• PARTS OF THE EXERCISE:
A – From the forum thread about favorite idioms, copy the passage that opens with the words containing "These yolks are" and closes with "rest are puns.".
B – Write a continuation of the forum thread about favorite idioms, picking up after its last post.

• DOCUMENT EXCERPT:
— Start —

One of my faves is "to make a long story short", followed by a parenthetical "too late".
I help them with their lie by saying, "Or to make a boring story tedious..."
Please continue with your lie.
"You are what you eat," and "I'm only human," should never be juxtaposed.
More of common sayings than idioms, I suppose, but it's a joke I made I really like. Thought I'd share. :)
If you are what you eat, doesn't that make cannibals the only *real* humans?
Never heard of wrench in the works but I've heard wrench in the plan. My favorite idiom would have to be "beating a dead horse" though.
With which idiom do I have a "Bone to pick"? Well, that's a really good question. I'm not one to "Toot my own horn," but I'd have to say my favorite idioms are rather dramatic in nature. Such as "Throwing the Baby out, with the Bathwater," or "Killing two birds with one stone."
But there are strange idioms, with negative connotations, that are rather perplexing to me. For example, I love both Cats and Dogs. But I hate it when it's "Raining Cats and Dogs," because I don't like getting soaked under dreary skies. Speaking of cats, I also don't much like "Letting the Cat out of the Bag," because secrets are secrets for a damn good reason... usually. On the other hand, I very much like when things are a "Piece of Cake," or "Easy as Pie," because I've got a sweet tooth for the easy life.
That's all plain as the nose on your face. (See what I did there?)
If I remember correctly, "It's raining cats and dogs" refers to a time when roofs where thatched, and since the dogs and cats would often be standing on the roof (because they came low to the ground on the sides, if not actually went all the way to the ground), they would sometimes fall through the roof when heavy rain loosened it up.
More than one way to skin a cat.
These yolks are cracking me up.
I'm sorry
Well omelette you go now
Make your eggs sit.
Don’t let the door hit ya where the good lord split ya!
I mean these are well done, but they aren’t idioms. Only “cracking me up” is one. The rest are puns.
The puns are ovawelming
I didn't understand the title of John Lennon's book "A Spaniard in the Works" until I found out decades later that the Brits call a wrench a spanner and that he was playing on the word spanner.

— End —

• GIVEN MATERIAL:
— Start —

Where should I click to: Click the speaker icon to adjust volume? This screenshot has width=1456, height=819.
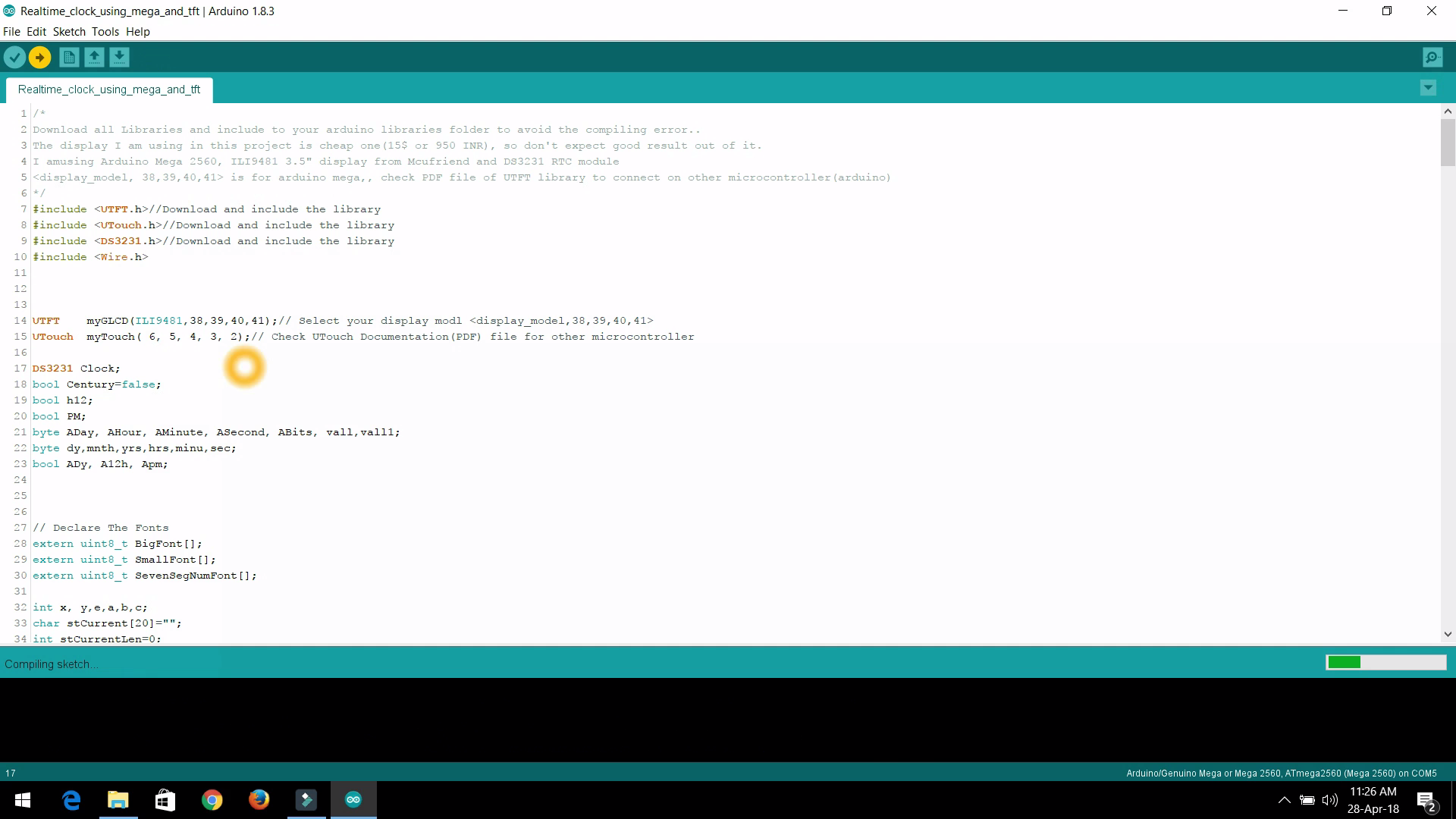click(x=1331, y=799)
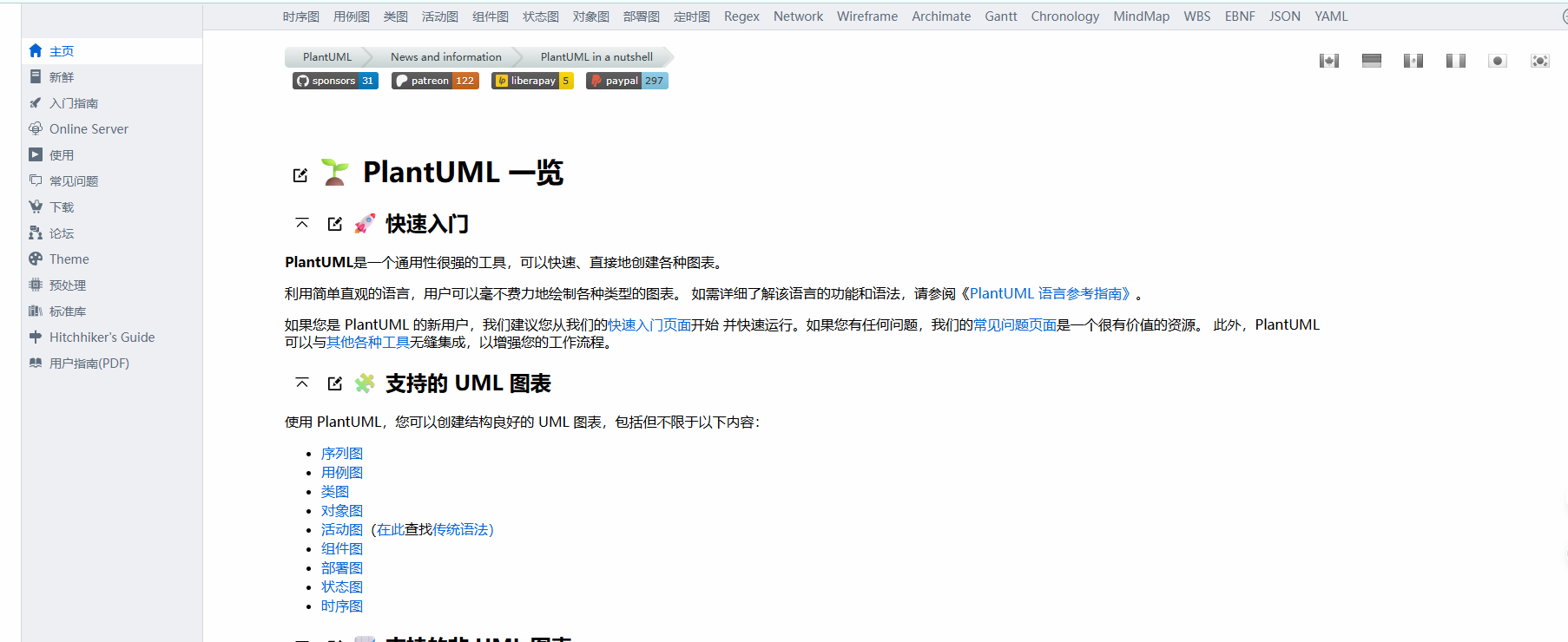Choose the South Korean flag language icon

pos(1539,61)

— End —

• RESULTS:
A –
These yolks are cracking me up.
I'm sorry
Well omelette you go now
Make your eggs sit.
Don’t let the door hit ya where the good lord split ya!
I mean these are well done, but they aren’t idioms. Only “cracking me up” is one. The rest are puns.

B –
I used to work at a dried flower wholesaler, and we did a lot of drying ourselves. The bundles of flowers/grains/whatever would be hung from cables just under the ceiling, and we lifted them up and got them down using a pole. A ten foot pole, as it happens.
The "Out of left field" idiom saved me so much suffering! When I was forced to play baseball in grade school I would always take the left field position just because the saying indicated left field never saw much action. I had vicious, untreated asthma and any amount of exertion around meant I'd get an attack. Any left field ball that I would, inevitably, miss it was easy to say "I wasn't expecting it" or "It was too far for me to get there in time". It how I survived.
Smart kiddo.
That's not quite correct in practice though, because left field gets more action due to the greater number of right-handed batters, and they will tend to hit the ball that direction. Right handers make up 88-90% of the worlds population, and even in pro baseball, where batting left handed is an advantage, lefties only make up 24% of all players. You usually put the weaker or slower fielders into right field because they would see less action.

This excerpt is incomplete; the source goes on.